= TO BE DONE =
Rewrite every one of the records with "Image resolution" changed to "Picture size" and nothing else altered. Leave the pictures out of your answer.

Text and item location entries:
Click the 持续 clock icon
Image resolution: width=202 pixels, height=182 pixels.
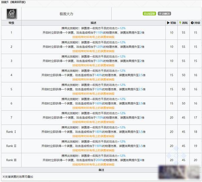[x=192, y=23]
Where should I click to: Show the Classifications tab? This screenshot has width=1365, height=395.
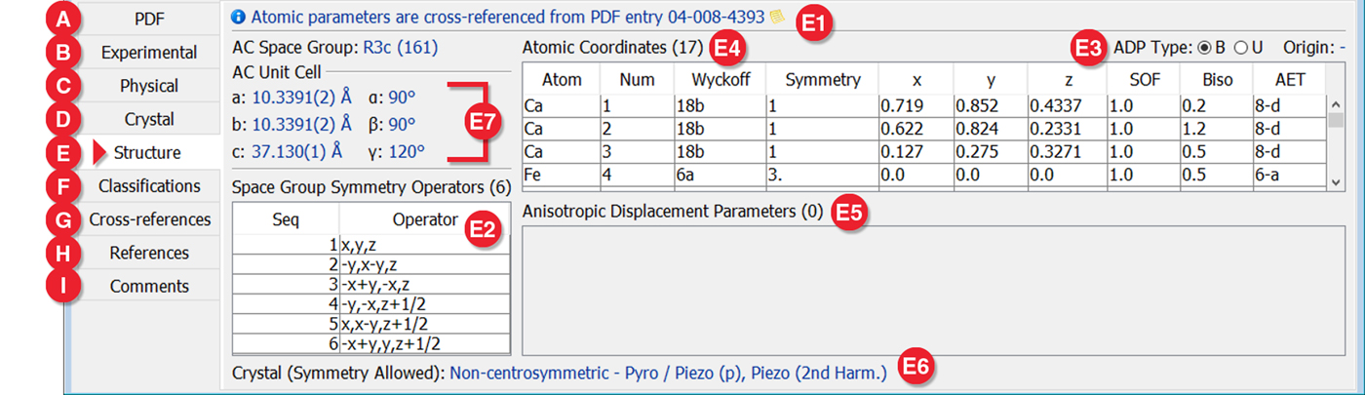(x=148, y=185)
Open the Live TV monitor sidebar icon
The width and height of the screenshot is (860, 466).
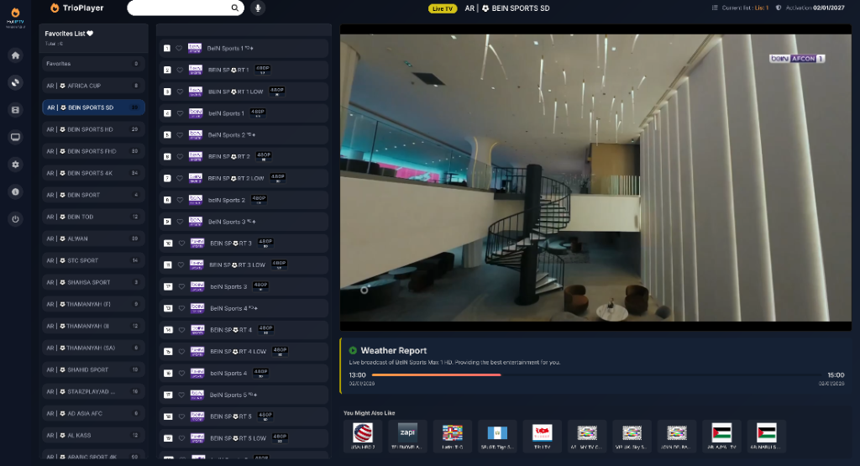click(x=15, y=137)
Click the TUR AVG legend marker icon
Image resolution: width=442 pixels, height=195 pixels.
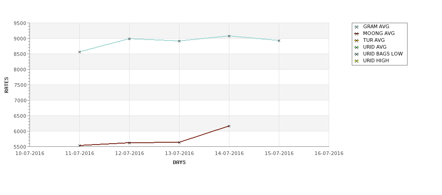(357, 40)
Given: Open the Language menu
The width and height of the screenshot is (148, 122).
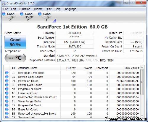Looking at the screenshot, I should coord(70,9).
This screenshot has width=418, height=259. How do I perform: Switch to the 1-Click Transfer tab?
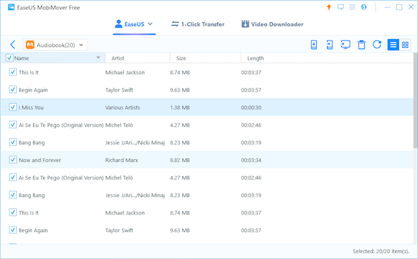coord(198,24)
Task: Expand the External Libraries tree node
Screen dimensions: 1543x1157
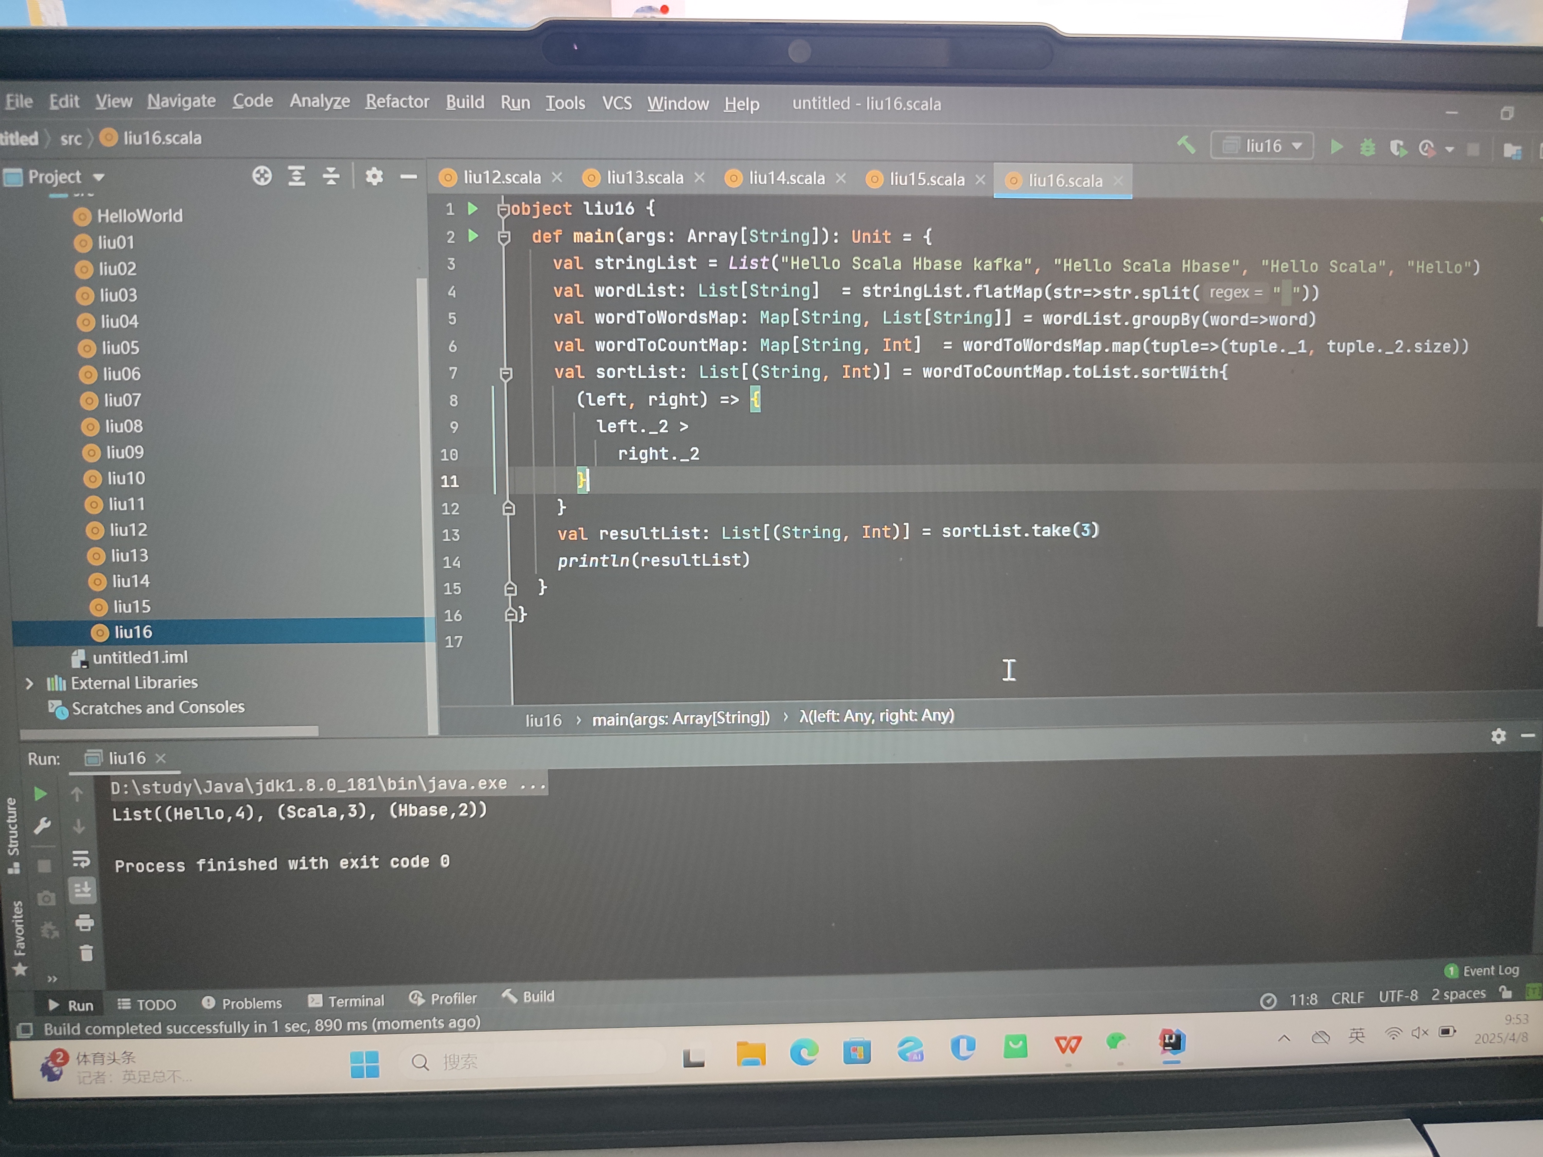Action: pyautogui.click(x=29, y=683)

= THE COMPLETED TASK =
Click the 持续 clock icon
Picture size: width=202 pixels, height=182 pixels.
[x=192, y=23]
Where should I click to: Show the Classifications tab? This screenshot has width=1365, height=395.
(x=148, y=185)
Open the Live TV monitor sidebar icon
The width and height of the screenshot is (860, 466).
click(x=15, y=137)
Click the TUR AVG legend marker icon
Picture size: width=442 pixels, height=195 pixels.
(357, 40)
Given: Open the Language menu
The width and height of the screenshot is (148, 122).
Looking at the screenshot, I should coord(70,9).
This screenshot has width=418, height=259. How do I perform: Switch to the 1-Click Transfer tab?
coord(198,24)
Task: Expand the External Libraries tree node
Screen dimensions: 1543x1157
Action: pyautogui.click(x=29, y=683)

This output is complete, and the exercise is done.